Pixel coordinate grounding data
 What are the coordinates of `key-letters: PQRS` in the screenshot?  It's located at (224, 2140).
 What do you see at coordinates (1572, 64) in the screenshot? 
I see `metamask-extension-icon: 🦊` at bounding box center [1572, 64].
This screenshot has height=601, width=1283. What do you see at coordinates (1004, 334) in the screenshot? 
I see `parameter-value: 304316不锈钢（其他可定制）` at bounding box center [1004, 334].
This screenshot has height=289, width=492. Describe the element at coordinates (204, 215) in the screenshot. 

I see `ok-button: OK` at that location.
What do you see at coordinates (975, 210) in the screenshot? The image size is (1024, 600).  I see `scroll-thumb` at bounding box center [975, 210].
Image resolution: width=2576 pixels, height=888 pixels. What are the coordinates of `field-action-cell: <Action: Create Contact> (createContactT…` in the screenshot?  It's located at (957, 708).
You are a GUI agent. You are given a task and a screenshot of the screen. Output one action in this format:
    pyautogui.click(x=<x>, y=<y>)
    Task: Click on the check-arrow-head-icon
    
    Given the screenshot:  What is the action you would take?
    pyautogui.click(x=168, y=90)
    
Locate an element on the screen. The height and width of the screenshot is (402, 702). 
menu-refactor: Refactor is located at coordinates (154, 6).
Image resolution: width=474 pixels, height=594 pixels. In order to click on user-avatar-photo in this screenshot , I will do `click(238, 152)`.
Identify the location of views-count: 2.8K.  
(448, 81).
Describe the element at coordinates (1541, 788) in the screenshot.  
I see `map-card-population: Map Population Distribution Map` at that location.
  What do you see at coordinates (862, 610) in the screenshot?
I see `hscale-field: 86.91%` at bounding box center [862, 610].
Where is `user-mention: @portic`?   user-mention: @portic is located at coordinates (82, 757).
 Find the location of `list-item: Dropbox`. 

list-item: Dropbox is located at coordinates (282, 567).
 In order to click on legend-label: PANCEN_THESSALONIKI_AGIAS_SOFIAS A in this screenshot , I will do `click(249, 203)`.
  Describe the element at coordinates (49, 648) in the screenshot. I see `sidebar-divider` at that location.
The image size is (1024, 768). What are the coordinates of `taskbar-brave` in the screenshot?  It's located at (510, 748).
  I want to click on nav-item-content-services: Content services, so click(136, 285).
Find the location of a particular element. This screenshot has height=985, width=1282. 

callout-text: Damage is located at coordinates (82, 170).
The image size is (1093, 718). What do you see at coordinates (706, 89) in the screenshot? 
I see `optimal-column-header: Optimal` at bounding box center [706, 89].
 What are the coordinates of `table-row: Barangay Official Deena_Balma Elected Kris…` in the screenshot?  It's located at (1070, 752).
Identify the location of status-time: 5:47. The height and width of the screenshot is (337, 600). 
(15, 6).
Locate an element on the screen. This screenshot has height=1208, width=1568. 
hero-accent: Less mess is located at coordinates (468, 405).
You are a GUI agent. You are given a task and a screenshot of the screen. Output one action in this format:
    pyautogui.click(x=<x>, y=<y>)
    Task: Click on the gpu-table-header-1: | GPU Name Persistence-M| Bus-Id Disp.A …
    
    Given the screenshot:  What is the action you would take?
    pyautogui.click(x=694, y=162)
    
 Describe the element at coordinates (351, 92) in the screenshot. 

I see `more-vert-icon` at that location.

### PROBLEM STATEMENT
Convert all the rows above into a JSON list of strings, one string per line, leaving out blank lines.

### ANSWER AREA
[
  " What are the coordinates of `key-letters: PQRS` in the screenshot?  It's located at (224, 2140).",
  " What do you see at coordinates (1572, 64) in the screenshot? ",
  "I see `metamask-extension-icon: 🦊` at bounding box center [1572, 64].",
  "This screenshot has height=601, width=1283. What do you see at coordinates (1004, 334) in the screenshot? ",
  "I see `parameter-value: 304316不锈钢（其他可定制）` at bounding box center [1004, 334].",
  "This screenshot has height=289, width=492. Describe the element at coordinates (204, 215) in the screenshot. ",
  "I see `ok-button: OK` at that location.",
  "What do you see at coordinates (975, 210) in the screenshot? The image size is (1024, 600).  I see `scroll-thumb` at bounding box center [975, 210].",
  "Image resolution: width=2576 pixels, height=888 pixels. What are the coordinates of `field-action-cell: <Action: Create Contact> (createContactT…` in the screenshot?  It's located at (957, 708).",
  "You are a GUI agent. You are given a task and a screenshot of the screen. Output one action in this format:",
  "    pyautogui.click(x=<x>, y=<y>)",
  "    Task: Click on the check-arrow-head-icon",
  "    Given the screenshot:  What is the action you would take?",
  "    pyautogui.click(x=168, y=90)",
  "Locate an element on the screen. The height and width of the screenshot is (402, 702). ",
  "menu-refactor: Refactor is located at coordinates (154, 6).",
  "Image resolution: width=474 pixels, height=594 pixels. In order to click on user-avatar-photo in this screenshot , I will do `click(238, 152)`.",
  "Identify the location of views-count: 2.8K.  ",
  "(448, 81).",
  "Describe the element at coordinates (1541, 788) in the screenshot.  ",
  "I see `map-card-population: Map Population Distribution Map` at that location.",
  "  What do you see at coordinates (862, 610) in the screenshot?",
  "I see `hscale-field: 86.91%` at bounding box center [862, 610].",
  "Where is `user-mention: @portic`?   user-mention: @portic is located at coordinates (82, 757).",
  " Find the location of `list-item: Dropbox`. ",
  "list-item: Dropbox is located at coordinates (282, 567).",
  " In order to click on legend-label: PANCEN_THESSALONIKI_AGIAS_SOFIAS A in this screenshot , I will do `click(249, 203)`.",
  "  Describe the element at coordinates (49, 648) in the screenshot. I see `sidebar-divider` at that location.",
  "The image size is (1024, 768). What are the coordinates of `taskbar-brave` in the screenshot?  It's located at (510, 748).",
  "  I want to click on nav-item-content-services: Content services, so click(136, 285).",
  "Find the location of a particular element. This screenshot has height=985, width=1282. ",
  "callout-text: Damage is located at coordinates (82, 170).",
  "The image size is (1093, 718). What do you see at coordinates (706, 89) in the screenshot? ",
  "I see `optimal-column-header: Optimal` at bounding box center [706, 89].",
  " What are the coordinates of `table-row: Barangay Official Deena_Balma Elected Kris…` in the screenshot?  It's located at (1070, 752).",
  "Identify the location of status-time: 5:47. The height and width of the screenshot is (337, 600). ",
  "(15, 6).",
  "Locate an element on the screen. This screenshot has height=1208, width=1568. ",
  "hero-accent: Less mess is located at coordinates (468, 405).",
  "You are a GUI agent. You are given a task and a screenshot of the screen. Output one action in this format:",
  "    pyautogui.click(x=<x>, y=<y>)",
  "    Task: Click on the gpu-table-header-1: | GPU Name Persistence-M| Bus-Id Disp.A …",
  "    Given the screenshot:  What is the action you would take?",
  "    pyautogui.click(x=694, y=162)",
  " Describe the element at coordinates (351, 92) in the screenshot. ",
  "I see `more-vert-icon` at that location."
]